Photography by Jennifer Silverberg
Bob McMullen
The back half of Bob McMullen’s roof turned out to be the best spot for his solar panels. He’s got six installed on the roof’s western hip, but there are no fewer than 13 crowding the rear, angled southward, gulping up maximum sun. He’s showing me this from the grass behind his house in University City. The panels above us are Tetris-ed together asymmetrically, so he points out the obstacles that informed such an array: a vent protruding here, a chimney over there that casts a meddlesome shadow every morning.
“If shadows are an issue,” I ask, “will bird poop be an issue?” No, he says: The trees they perch in are at a safe remove, and rain would wash it off anyway. His installers, StraightUp Solar, thought of all this, he says: “They look very carefully at what’s up there.”
McMullen himself studied solar carefully before diving in. He’s an inquisitive guy who used to work as a school librarian and teacher of math and science (plus other subjects) to fifth-graders in the Ferguson-Florissant School District. After retiring in 2013, he became fascinated by Missouri’s native plants. He cultivated some in his front yard: serviceberry, chokeberry, red maple. “They bring in the birds and the butterflies,” he says. From there, he began thinking about powering his household with sun. That’s not a crazy notion: St. Louis gets almost 90 percent as much usable sun as Miami, according to calculations by the Midwest Renewable Energy Association, a pro-solar nonprofit in Milwaukee.
So McMullen found his way to the folks with Grow Solar St. Louis, a partnership between the MREA, the Missouri Botanical Garden, and area municipalities. Grow Solar not only hosts info sessions called “Power Hours” but also organizes citizens into customer pools that can buy in bulk and therefore get more competitive prices. MREA is running this program in seven other places around the region, and from 2019 to 2020, St. Louis (which includes the city and county, St. Charles County, and the Metro East) showed the most interest in terms of the number of homes that installed it (233) and the amount they installed (1,936-kW). These numbers were higher than Chicago’s. “There’s clearly a big appetite for solar in the St. Louis area,” says Peter Murphy, the MREA’s solar program director.
There can be hurdles, too. Despite a 1979 statute in Missouri law declaring residential solar a property right, some homeowner associations have restricted where panels can be installed on a house. Disputes have arisen and landed in court. But Stephen Jeffery, a Chesterfield attorney who has represented solar-installing households, says this kind of litigation occurs less frequently now that the technology is more familiar and widespread. McMullen, for his part, discovered that solar-friendly U. City does have its own safety provisions about the weight of panels on roofs, but he had no trouble gaining approval for his setup.

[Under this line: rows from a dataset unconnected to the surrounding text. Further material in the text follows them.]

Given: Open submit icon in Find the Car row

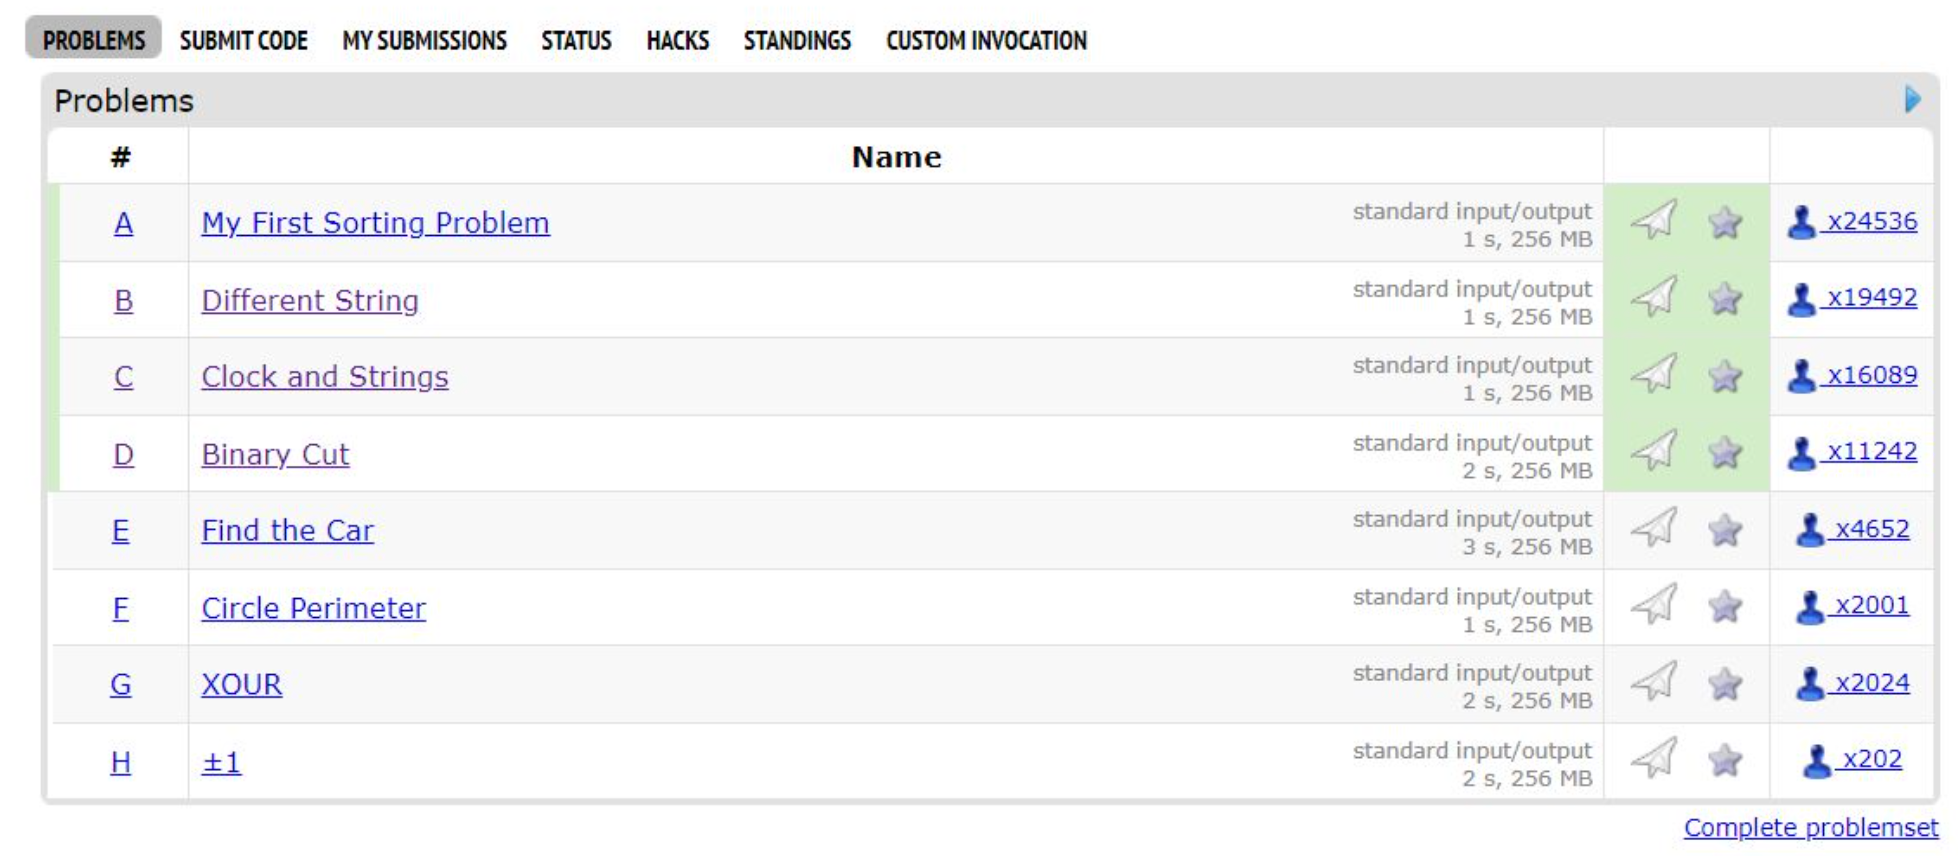Looking at the screenshot, I should [x=1654, y=528].
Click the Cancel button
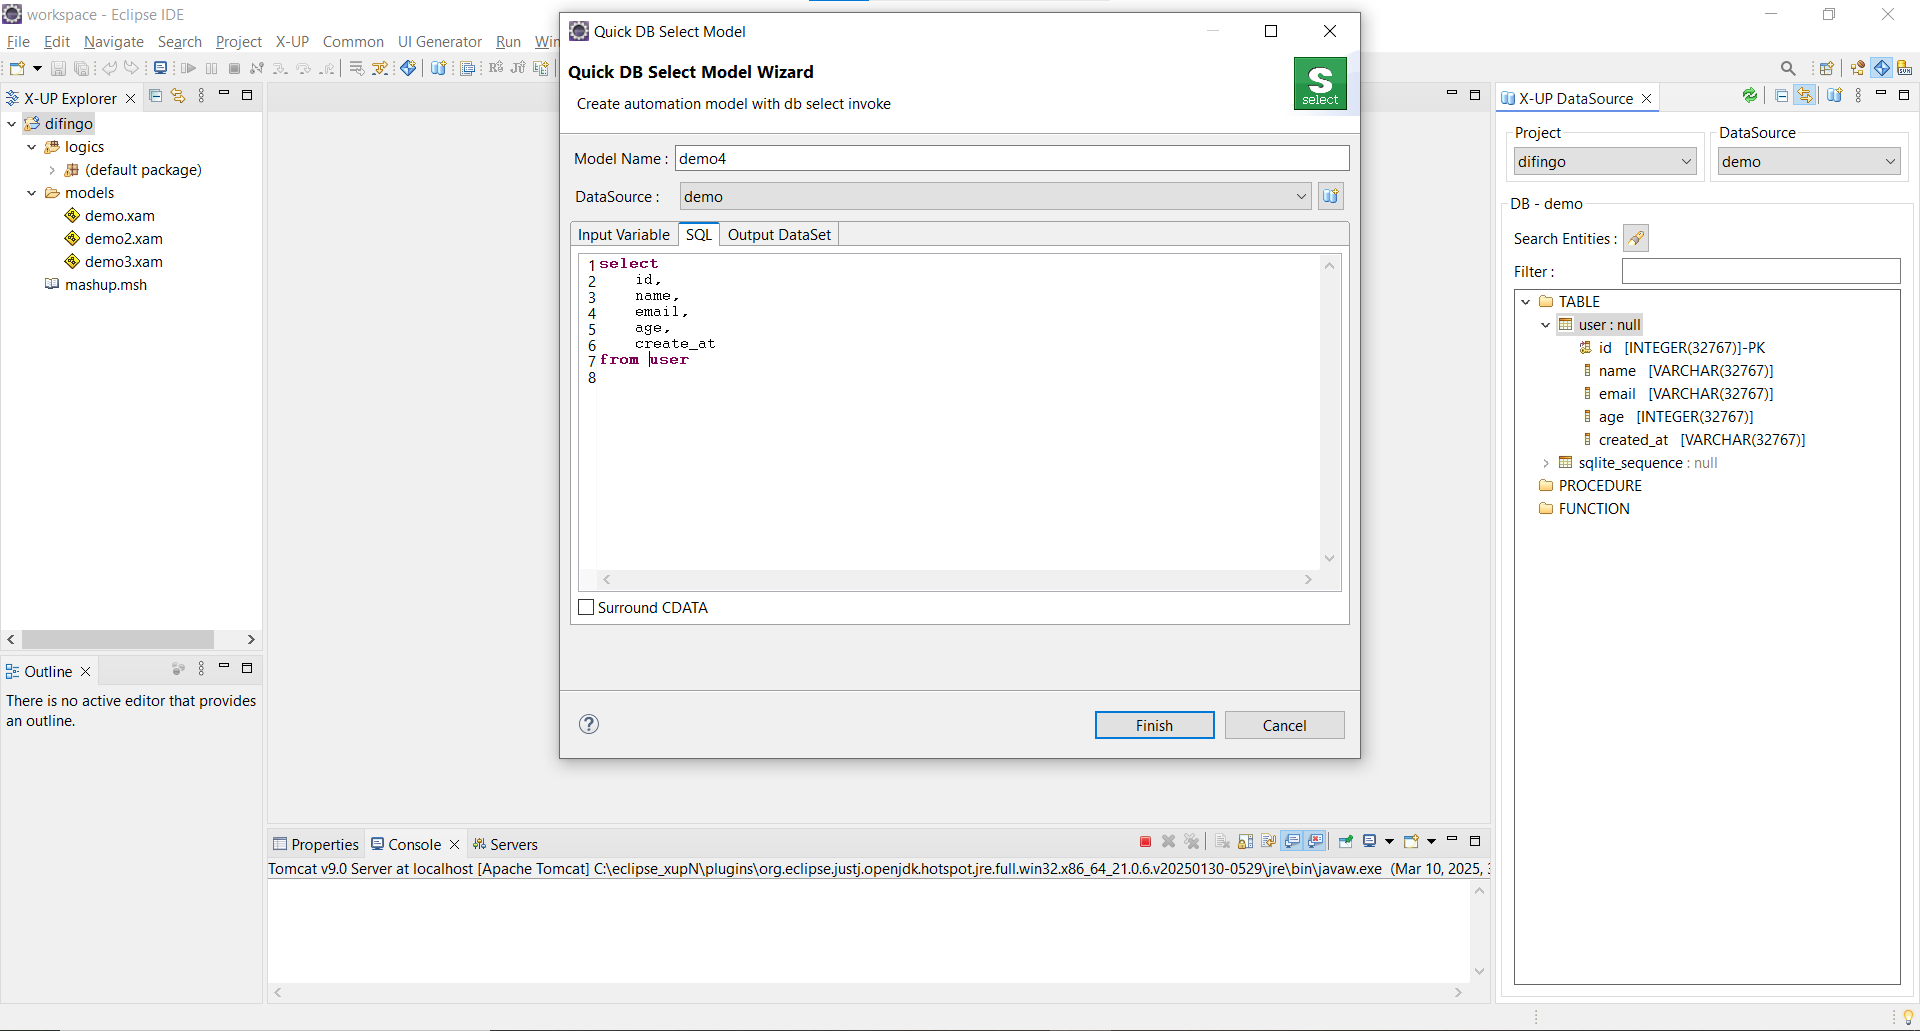 click(x=1284, y=725)
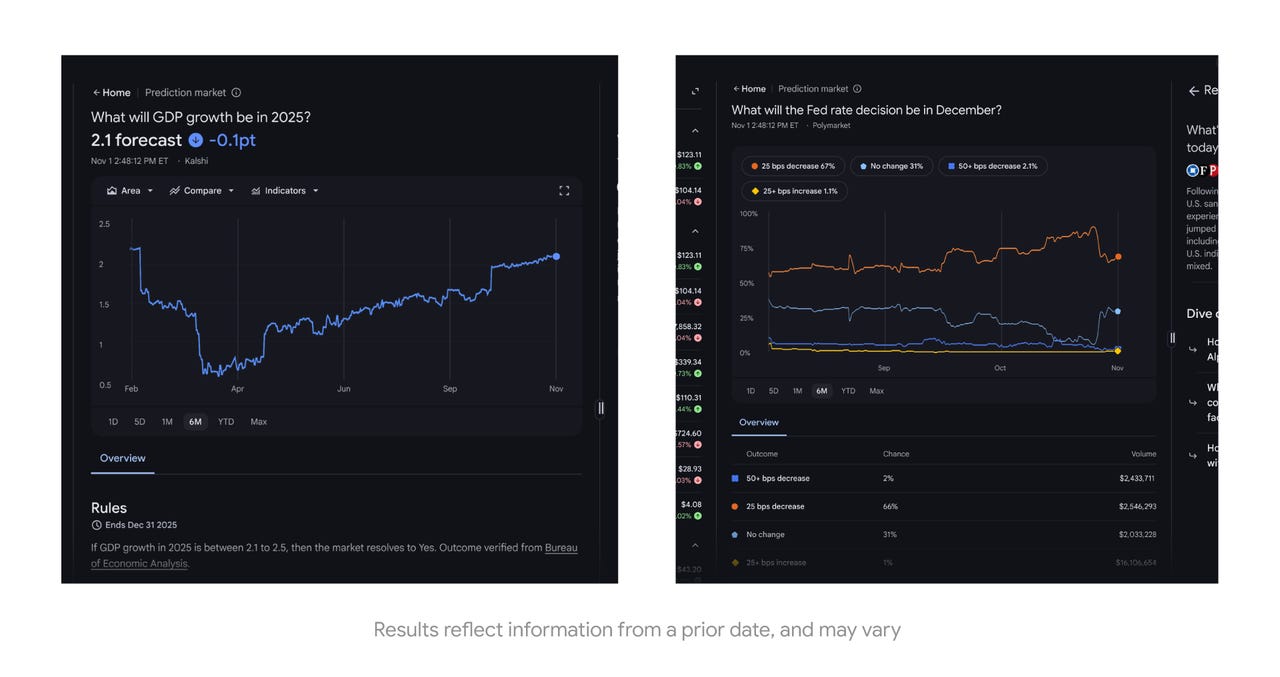The image size is (1280, 677).
Task: Expand the Compare dropdown
Action: (x=202, y=191)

The highest hurdle for most people is the price. McMullen paid about $22,000 upfront in hard and soft costs, yet thanks to a 26 percent federal tax credit and other rebates and incentives, he’ll end up spending only $15,000. In return, he’ll receive lower electricity bills from now on—about $30 or $40, he guesses, compared to the $110 that he was paying before as a monthly flat rate. Those monthly savings will finally add up to his investment costs in about 17 years, he estimates, and his panels are guaranteed for 25 years. “I’ll come out ahead in the long run,” he says.

Photography by Jennifer Silverberg
He fires up his iPad. After a few taps and swipes, he shows me his solar dashboard. It reveals that in 2020, the month that proved the biggest bonanza of sunlight was June, despite the fact that August is, on average, warmer. “Humidity has nothing to do with it,” he says. “June is the summer solstice—that’s when the sun is highest over the house.”

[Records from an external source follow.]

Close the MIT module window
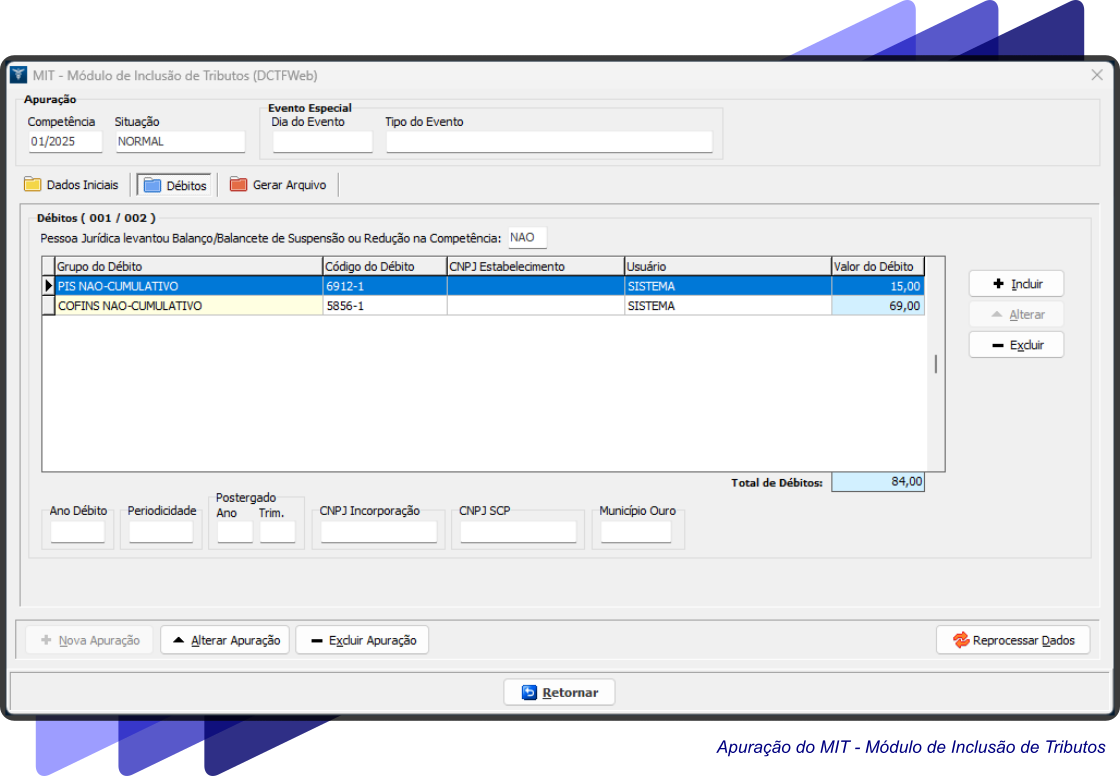Image resolution: width=1120 pixels, height=776 pixels. pos(1097,75)
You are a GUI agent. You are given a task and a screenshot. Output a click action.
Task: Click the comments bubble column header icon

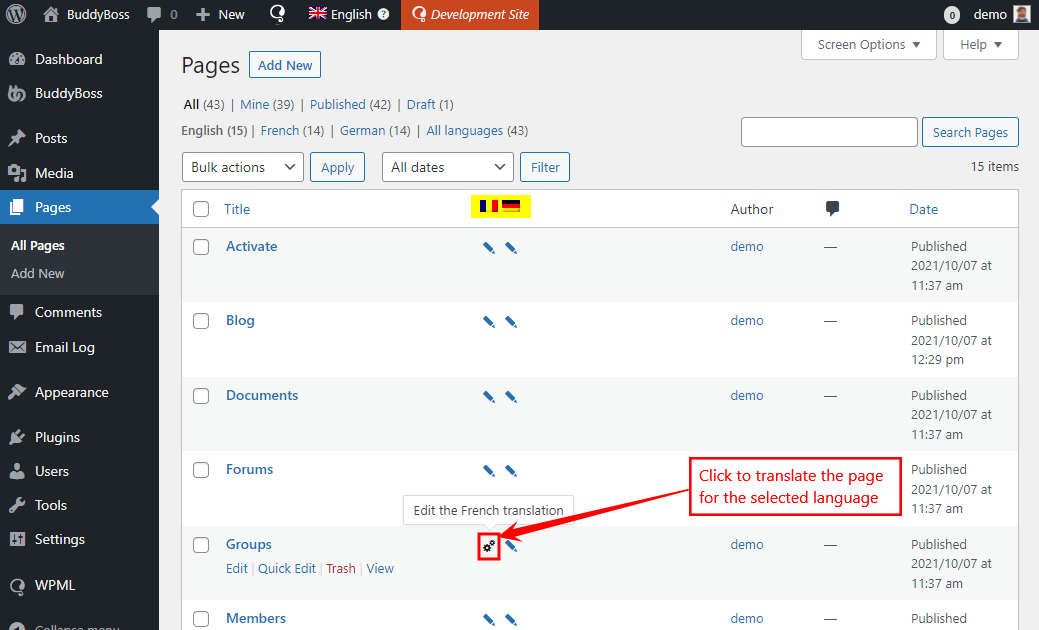[x=832, y=209]
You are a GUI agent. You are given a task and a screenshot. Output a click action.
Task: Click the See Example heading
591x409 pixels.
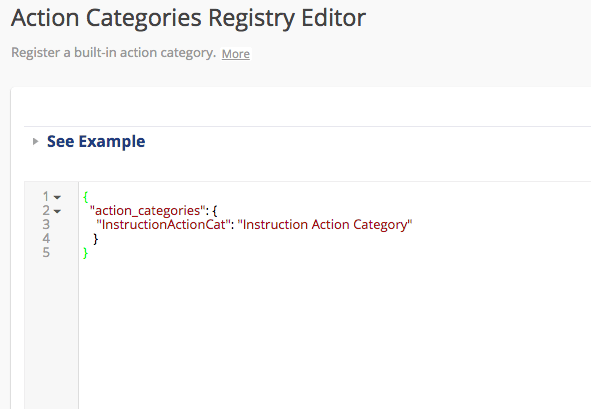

Even then, of course, he’s only capturing a small fraction of the sun’s power. Most sunlight is ultraviolet and infrared. The rest is visible light. Visible light is the only kind that panels can absorb, and the average home-solar setup is only converting 15–22 percent of that to usable energy. But for McMullen’s purposes, that’s enough—sometimes more than enough. On certain days, he’ll glance at his dashboard and observe that he’s drawing in more energy from the sun than he’s consuming (through his appliances, lightbulbs, and electronics). At the end of the month, if he has converted more than he’s consumed, the electric company will purchase his surplus and absorb it into the grid for others to use.
Yet aside from dollars, McMullen says he’s also factoring in his own mortality. He’s 64 years old, he says, and just made a quarter-century investment on his home. “I got—well, I think I got 25 years left,” he jokes. He knows that solar equipment might leap forward in efficiency in the near future, but he chose to go for it anyway: “I thought I’d waited long enough. I know the technology will get better, but I don’t want to keep polluting the Earth during that time.” A major goal of this project, he says, was to shrink his carbon footprint.
Then he reveals another reason that he went for solar: He just thinks it’s cool. Right outside his garage, he shows off the new meter that records his solar intake. “It’s our own power!” he says. “It’s kinda neat.”